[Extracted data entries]
──────────────────────────────
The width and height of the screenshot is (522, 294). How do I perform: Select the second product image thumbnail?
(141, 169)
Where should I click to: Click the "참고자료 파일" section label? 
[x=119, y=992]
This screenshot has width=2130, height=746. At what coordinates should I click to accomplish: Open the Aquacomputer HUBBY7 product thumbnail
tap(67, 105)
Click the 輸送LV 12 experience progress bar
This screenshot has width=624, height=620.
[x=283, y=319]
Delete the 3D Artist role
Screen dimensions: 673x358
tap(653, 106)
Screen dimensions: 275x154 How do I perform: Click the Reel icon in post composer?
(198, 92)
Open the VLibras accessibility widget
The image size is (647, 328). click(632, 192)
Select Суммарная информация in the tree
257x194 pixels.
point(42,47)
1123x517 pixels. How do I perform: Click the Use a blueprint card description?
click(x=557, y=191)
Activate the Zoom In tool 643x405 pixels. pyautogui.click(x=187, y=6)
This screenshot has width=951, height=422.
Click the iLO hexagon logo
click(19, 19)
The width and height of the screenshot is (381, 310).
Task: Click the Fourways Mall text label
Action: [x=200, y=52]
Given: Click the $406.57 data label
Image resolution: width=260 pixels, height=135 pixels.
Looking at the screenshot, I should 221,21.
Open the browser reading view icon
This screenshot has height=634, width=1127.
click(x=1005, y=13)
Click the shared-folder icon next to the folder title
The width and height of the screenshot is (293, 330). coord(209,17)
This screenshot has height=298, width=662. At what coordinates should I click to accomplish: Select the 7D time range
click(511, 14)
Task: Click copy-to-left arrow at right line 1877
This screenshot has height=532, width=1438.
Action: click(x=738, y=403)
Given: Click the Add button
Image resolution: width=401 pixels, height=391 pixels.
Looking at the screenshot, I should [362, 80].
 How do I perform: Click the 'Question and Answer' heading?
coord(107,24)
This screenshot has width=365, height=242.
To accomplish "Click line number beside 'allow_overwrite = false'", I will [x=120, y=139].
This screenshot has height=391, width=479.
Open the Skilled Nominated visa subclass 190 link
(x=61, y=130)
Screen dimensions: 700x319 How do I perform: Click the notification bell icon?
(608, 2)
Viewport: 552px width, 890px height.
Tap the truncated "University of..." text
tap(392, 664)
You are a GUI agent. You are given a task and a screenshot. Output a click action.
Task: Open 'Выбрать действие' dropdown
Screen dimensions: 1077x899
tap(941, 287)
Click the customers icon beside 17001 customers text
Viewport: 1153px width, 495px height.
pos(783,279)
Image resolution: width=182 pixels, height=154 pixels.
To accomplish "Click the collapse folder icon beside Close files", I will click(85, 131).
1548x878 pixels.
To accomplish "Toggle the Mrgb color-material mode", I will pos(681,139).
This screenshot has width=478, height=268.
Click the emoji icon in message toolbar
──────────────────────────────
=== The task ===
Only those lines running from the one containing "How do I perform: Click the 'Question" through the last line of the data above are to be copied, exactly, with both ends included.

=== Exercise answer ===
 How do I perform: Click the 'Question and Answer' heading?
coord(107,24)
This screenshot has width=365, height=242.
To accomplish "Click line number beside 'allow_overwrite = false'", I will [x=120, y=139].
This screenshot has height=391, width=479.
Open the Skilled Nominated visa subclass 190 link
(x=61, y=130)
Screen dimensions: 700x319 How do I perform: Click the notification bell icon?
(608, 2)
Viewport: 552px width, 890px height.
Tap the truncated "University of..." text
tap(392, 664)
You are a GUI agent. You are given a task and a screenshot. Output a click action.
Task: Open 'Выбрать действие' dropdown
Screen dimensions: 1077x899
tap(941, 287)
Click the customers icon beside 17001 customers text
Viewport: 1153px width, 495px height.
pos(783,279)
Image resolution: width=182 pixels, height=154 pixels.
To accomplish "Click the collapse folder icon beside Close files", I will click(85, 131).
1548x878 pixels.
To accomplish "Toggle the Mrgb color-material mode", I will pos(681,139).
This screenshot has width=478, height=268.
Click the emoji icon in message toolbar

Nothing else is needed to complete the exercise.